If it escalates to live ammunition in the streets, then Catalonia will have
its martrys and its independence.

------
jostmey
This appears to be one of those cases where the government is going against
its own people. I guess it is up to the people to make sure their voice is
heard and to replace a government that does not serve them.

------
csdreamer7
The pro-Spain arguments here in this post are really poor. The only two good
arguments that on their face are worth looking at are: Catalan's pop is evenly
split on the issue and local officials are pushing it to gain power.

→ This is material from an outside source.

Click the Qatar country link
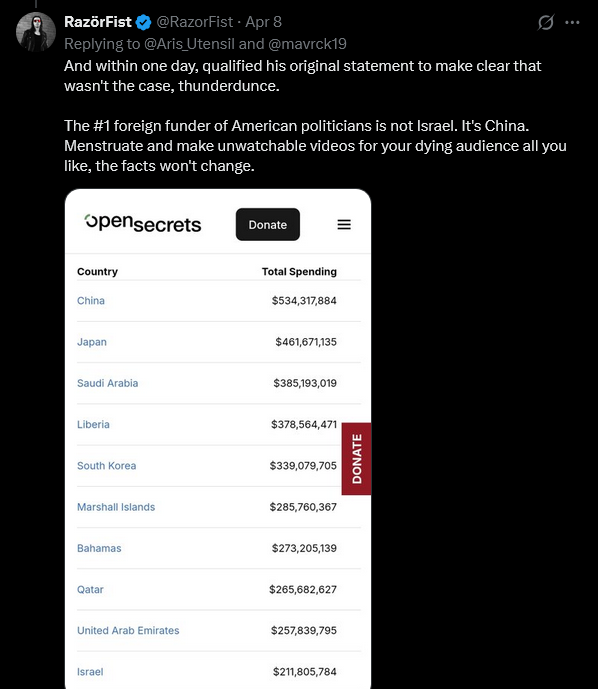This screenshot has width=598, height=689. click(90, 590)
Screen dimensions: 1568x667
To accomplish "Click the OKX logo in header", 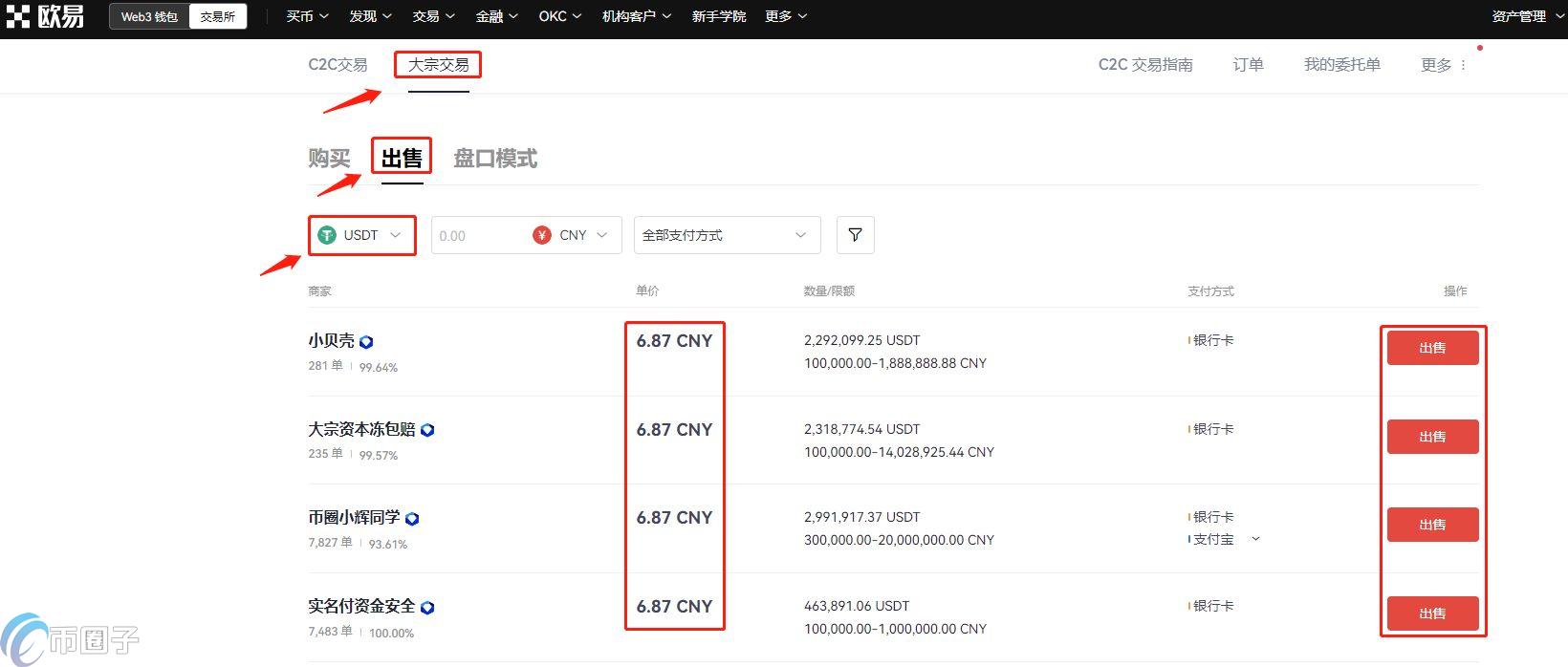I will pyautogui.click(x=45, y=16).
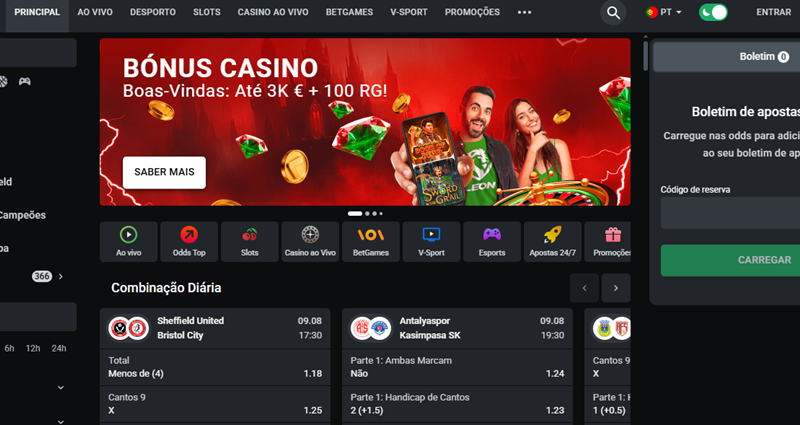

Spain was baited-they took it, and now Catalan's secession movement has
international sympathy.

For abit of context of how something this is handled here in America. In 2015
the US Supreme Court temporary blocked a Native Hawaiian non-profit from
counting votes in what lower courts called a private election (that the
Supreme Court said used public funds granted to that non-profit). The issue
plaintiffs were suing the non-profit over was it was excluded only to what
they considered 'Native Hawaiians'. They wanted to establish a Constitution
for Native Hawaiians for self governance.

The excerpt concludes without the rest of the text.